TASK DESCRIPTION: Word for word, restate the entries below, but exclude the images.

Collected data entries:

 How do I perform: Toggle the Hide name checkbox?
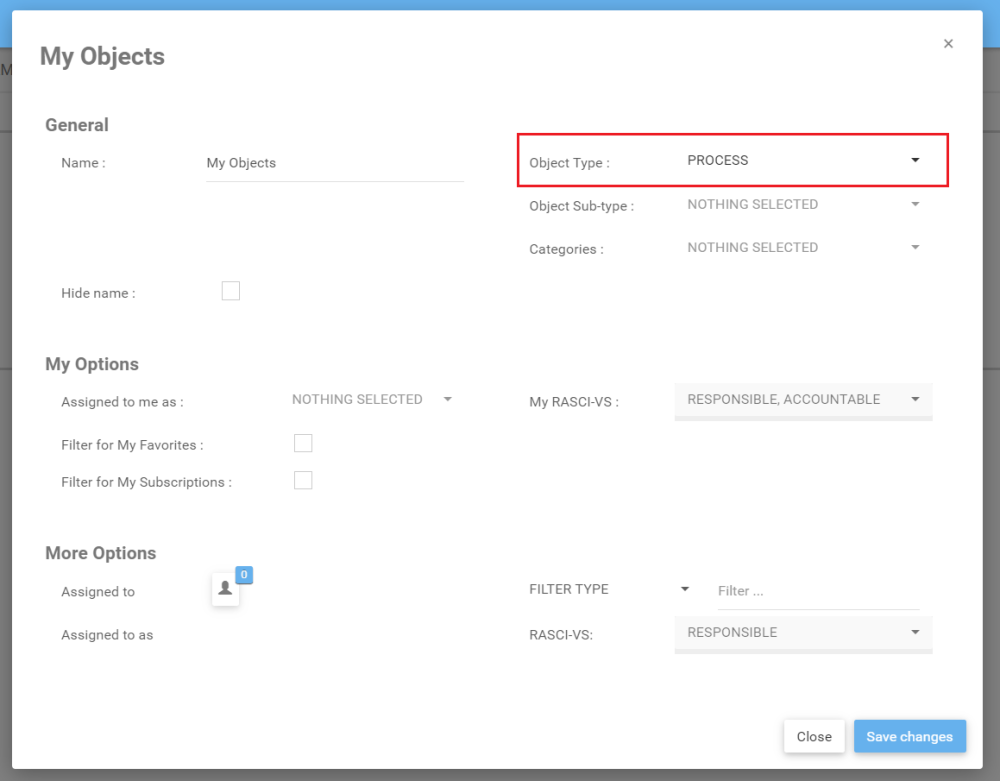[x=231, y=292]
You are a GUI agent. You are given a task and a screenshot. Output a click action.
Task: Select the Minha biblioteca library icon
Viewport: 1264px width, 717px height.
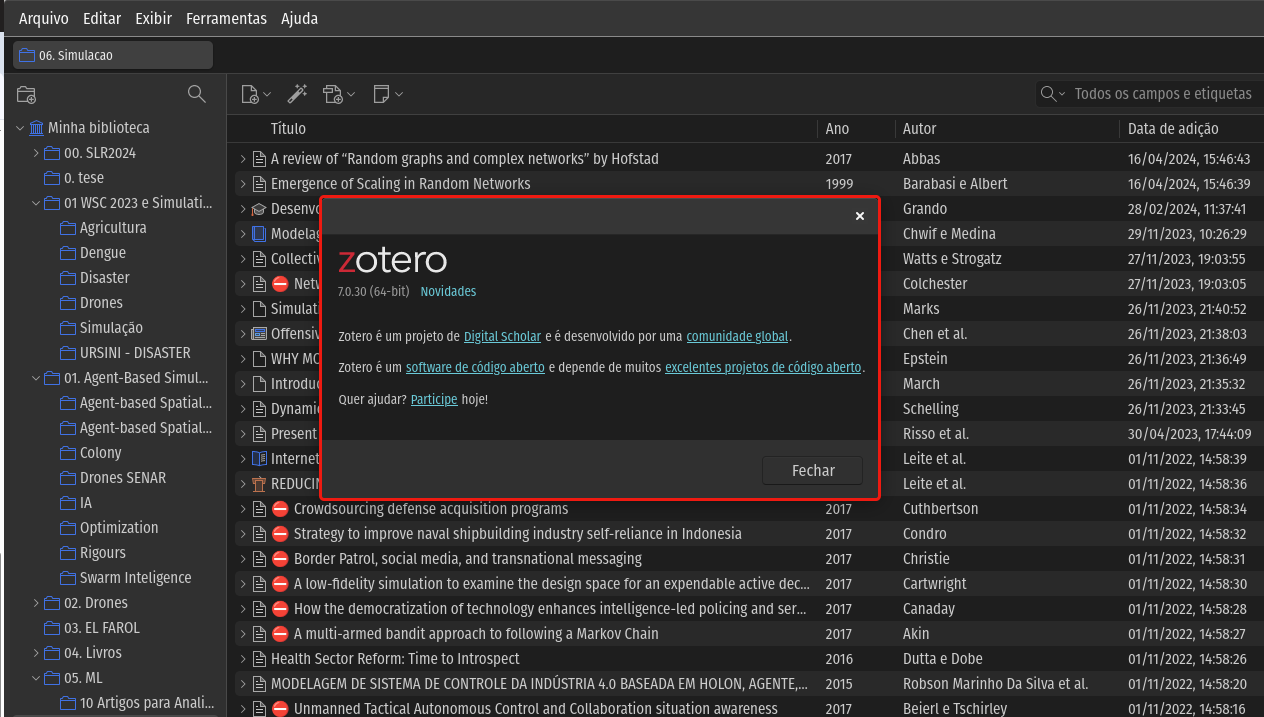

SOLVED PROBLEM:
 How do I perform: Toggle the Hide name checkbox?
[x=231, y=292]
You are a GUI agent. You are given a task and a screenshot. Output a click action.
Task: Select the Minha biblioteca library icon
Viewport: 1264px width, 717px height.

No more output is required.